The Grief Word Game is a non-threatening way to allow clients the opportunity to express their grief. The game may be used during an individual session or as a group activity. I’ve found this activity works well with ages 10 and up. Yes, I use this activity with adults, too!
- Bananagrams game or Scrabble Tiles
Step 1: Distribute Tiles
Client: When I work with a client, I divide the tiles up as even as possible between the client and myself. I typically work on my set of words while my client works on forming their words. We each have different tiles, so the words typically end up being different from each other. This provides opportunity to discuss my words along with the client’s words.
Group: If working with a group, you can divide the group up into teams and distribute the tiles. I find that it seems to work having them work together during this activity. For larger groups, I have used multiple Bananagrams sets. It seems to work best to divide each Bananagrams game into no more than 2 to 3 groups.
Step 2: Specify Topic
Inform the client that they are going to be forming words from their tiles. I let them know that the words can connect (like a crossword) but they don’t have to connect. I also make sure to tell them that they are not getting checked for spelling, so they don’t have to worry about spelling the word correctly. I normally set a time limit of 5 to 10 minutes for each round.

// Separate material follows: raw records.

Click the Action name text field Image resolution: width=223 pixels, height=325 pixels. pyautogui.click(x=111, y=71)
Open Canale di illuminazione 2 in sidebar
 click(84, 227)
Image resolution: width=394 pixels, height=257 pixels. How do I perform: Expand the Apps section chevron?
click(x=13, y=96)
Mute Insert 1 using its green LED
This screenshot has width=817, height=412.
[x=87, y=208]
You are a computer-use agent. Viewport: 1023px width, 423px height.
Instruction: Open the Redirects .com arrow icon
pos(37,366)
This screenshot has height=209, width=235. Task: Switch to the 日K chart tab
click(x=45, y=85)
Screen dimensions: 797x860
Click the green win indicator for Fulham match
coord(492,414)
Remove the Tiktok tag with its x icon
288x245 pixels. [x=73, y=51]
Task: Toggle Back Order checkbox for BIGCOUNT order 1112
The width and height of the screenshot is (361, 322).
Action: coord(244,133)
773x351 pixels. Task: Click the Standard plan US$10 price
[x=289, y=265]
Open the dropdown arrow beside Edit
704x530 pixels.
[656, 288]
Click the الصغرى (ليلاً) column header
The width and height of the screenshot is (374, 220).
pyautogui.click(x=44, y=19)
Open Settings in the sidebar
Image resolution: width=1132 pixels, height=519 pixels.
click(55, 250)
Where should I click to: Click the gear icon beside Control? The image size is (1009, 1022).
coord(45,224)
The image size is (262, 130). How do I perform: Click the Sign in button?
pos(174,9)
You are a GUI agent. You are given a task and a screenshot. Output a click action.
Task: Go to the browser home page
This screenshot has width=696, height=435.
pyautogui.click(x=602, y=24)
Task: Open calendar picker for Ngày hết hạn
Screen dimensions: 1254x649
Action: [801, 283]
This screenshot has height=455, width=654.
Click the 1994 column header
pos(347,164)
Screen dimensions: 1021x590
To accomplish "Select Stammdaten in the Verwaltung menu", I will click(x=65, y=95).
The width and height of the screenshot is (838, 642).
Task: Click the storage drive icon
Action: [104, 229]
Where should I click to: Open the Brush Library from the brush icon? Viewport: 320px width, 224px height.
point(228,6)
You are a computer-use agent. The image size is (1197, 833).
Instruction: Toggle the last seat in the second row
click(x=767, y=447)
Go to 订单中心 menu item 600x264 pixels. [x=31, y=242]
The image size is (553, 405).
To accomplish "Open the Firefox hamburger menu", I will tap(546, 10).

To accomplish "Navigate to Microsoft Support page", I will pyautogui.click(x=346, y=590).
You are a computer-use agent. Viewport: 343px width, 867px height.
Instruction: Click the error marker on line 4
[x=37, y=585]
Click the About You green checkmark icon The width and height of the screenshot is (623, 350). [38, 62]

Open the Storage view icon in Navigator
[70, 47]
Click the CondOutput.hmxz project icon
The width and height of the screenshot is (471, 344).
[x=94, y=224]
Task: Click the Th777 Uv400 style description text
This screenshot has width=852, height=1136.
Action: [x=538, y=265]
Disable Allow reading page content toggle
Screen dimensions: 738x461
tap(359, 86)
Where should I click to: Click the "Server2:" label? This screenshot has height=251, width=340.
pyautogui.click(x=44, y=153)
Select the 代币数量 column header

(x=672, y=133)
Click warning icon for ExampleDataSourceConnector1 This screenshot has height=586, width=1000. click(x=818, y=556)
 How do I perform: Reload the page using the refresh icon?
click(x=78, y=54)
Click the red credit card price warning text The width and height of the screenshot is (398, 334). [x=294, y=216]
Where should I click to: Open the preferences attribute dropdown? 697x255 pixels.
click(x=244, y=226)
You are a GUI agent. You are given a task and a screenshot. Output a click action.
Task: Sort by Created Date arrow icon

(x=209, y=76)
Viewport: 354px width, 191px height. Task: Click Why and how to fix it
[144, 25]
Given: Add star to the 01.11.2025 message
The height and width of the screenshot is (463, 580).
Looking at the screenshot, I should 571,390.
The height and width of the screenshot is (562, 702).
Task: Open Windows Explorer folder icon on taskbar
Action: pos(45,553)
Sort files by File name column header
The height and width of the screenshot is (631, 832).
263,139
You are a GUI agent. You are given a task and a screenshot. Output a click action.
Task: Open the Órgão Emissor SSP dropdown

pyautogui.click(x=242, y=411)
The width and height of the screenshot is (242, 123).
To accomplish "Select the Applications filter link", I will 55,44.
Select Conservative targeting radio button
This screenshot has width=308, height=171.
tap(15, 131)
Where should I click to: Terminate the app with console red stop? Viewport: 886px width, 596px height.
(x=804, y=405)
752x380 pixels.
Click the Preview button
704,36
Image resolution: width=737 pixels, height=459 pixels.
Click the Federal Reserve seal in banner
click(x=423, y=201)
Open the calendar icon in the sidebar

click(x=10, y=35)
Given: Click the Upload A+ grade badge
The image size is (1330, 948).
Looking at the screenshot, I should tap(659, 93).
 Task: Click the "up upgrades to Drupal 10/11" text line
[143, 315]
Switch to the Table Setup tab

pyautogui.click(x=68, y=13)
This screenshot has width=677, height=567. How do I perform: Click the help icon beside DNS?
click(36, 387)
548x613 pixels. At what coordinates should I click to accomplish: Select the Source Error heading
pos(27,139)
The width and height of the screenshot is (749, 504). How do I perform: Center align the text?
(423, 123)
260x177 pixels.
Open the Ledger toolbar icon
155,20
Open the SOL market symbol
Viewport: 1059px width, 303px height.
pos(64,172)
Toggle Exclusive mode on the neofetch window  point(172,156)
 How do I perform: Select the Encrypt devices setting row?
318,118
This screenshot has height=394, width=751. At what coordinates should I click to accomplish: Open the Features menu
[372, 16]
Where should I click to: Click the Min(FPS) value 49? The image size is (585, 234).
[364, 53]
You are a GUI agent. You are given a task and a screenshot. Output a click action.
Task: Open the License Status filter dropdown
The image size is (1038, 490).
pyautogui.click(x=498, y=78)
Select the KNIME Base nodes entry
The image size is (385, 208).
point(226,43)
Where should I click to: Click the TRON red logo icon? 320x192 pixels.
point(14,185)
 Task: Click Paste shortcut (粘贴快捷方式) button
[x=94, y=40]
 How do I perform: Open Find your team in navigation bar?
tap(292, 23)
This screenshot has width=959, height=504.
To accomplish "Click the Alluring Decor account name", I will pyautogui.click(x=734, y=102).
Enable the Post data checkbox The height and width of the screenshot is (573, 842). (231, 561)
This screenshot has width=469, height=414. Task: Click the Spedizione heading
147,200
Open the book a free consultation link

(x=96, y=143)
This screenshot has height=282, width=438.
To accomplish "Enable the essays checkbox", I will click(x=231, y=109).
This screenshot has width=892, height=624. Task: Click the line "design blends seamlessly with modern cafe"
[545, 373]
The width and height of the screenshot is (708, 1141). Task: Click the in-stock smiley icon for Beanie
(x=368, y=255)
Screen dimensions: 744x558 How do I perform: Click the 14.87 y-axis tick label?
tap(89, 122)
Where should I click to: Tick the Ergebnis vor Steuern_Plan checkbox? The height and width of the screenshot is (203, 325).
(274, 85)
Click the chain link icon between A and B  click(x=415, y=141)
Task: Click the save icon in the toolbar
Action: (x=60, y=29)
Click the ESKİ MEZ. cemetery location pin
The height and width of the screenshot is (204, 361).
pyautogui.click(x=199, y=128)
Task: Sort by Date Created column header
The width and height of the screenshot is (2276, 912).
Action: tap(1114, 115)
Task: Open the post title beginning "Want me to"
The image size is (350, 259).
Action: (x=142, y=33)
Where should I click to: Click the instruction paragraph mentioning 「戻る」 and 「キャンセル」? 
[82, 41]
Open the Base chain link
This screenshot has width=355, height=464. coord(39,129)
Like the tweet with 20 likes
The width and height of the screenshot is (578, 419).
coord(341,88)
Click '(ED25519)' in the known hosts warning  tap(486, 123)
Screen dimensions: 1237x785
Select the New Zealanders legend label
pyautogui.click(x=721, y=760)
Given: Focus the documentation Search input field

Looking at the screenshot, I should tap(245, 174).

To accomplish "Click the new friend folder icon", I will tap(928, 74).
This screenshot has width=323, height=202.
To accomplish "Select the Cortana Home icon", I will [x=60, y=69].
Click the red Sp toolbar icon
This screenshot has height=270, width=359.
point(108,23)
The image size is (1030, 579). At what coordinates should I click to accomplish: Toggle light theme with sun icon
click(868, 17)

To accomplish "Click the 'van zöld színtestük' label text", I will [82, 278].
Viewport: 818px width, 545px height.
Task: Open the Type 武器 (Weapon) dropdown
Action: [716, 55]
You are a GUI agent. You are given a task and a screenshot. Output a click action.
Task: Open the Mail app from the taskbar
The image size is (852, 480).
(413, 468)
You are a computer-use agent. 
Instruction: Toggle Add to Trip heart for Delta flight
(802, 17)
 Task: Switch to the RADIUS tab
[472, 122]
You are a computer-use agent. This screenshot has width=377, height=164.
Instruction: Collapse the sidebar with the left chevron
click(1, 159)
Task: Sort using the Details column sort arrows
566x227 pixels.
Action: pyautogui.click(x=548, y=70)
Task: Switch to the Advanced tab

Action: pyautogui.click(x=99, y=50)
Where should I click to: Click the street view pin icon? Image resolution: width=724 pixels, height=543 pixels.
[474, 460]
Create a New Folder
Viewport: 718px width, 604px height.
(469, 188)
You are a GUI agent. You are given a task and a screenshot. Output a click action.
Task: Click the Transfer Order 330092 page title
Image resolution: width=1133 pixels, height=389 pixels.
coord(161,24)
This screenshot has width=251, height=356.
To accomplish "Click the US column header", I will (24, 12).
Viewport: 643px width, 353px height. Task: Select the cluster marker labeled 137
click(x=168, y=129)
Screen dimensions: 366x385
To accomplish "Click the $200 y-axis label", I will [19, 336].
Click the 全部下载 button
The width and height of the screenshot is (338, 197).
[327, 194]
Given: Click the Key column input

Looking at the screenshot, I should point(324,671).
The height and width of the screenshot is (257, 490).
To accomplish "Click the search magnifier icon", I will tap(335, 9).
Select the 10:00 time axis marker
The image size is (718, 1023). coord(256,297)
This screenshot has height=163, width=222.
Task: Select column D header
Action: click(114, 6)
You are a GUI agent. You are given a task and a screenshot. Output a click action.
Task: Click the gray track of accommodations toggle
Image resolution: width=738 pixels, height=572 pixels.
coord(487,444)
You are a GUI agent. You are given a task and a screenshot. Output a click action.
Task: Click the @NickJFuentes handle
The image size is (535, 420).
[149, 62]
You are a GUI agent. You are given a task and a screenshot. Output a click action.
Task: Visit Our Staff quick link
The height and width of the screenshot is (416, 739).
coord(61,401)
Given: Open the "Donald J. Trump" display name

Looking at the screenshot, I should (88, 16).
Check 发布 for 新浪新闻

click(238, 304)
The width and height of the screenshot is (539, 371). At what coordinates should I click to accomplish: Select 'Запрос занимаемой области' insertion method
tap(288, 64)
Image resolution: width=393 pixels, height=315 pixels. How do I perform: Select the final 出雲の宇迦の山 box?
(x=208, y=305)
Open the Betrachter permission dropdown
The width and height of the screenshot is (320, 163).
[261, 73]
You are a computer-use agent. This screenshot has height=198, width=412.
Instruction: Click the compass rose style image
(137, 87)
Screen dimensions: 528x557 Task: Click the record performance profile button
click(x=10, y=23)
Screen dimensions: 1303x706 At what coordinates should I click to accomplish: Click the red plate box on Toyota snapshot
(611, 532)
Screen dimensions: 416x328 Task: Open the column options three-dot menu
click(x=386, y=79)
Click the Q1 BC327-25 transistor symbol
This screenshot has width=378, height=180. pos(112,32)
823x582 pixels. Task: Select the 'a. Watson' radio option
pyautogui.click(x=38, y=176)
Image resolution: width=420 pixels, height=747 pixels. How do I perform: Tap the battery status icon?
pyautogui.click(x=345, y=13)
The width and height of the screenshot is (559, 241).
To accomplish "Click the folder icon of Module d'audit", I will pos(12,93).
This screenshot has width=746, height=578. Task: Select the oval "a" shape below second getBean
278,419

I let the client know that they will be creating words based on topics that I give them. Since I am working with the topic of grief, I have come up with three topics related to grief, however, this activity can be modified in a bunch of different ways by adjusting topics. I have provided a list of the topics I use below.
Topic 1: Words that remind you of grief.
Topic 2: Things that help you when you are grieving.
Topic 3: Identify anything positive that can come from grief.
Step 3: Discussion
At the end of each round, I ask the client or group members to read the words that they created. We then discuss the words and look for similarities. The discussion time provides opportunities to explore the client’s grief and seek understanding.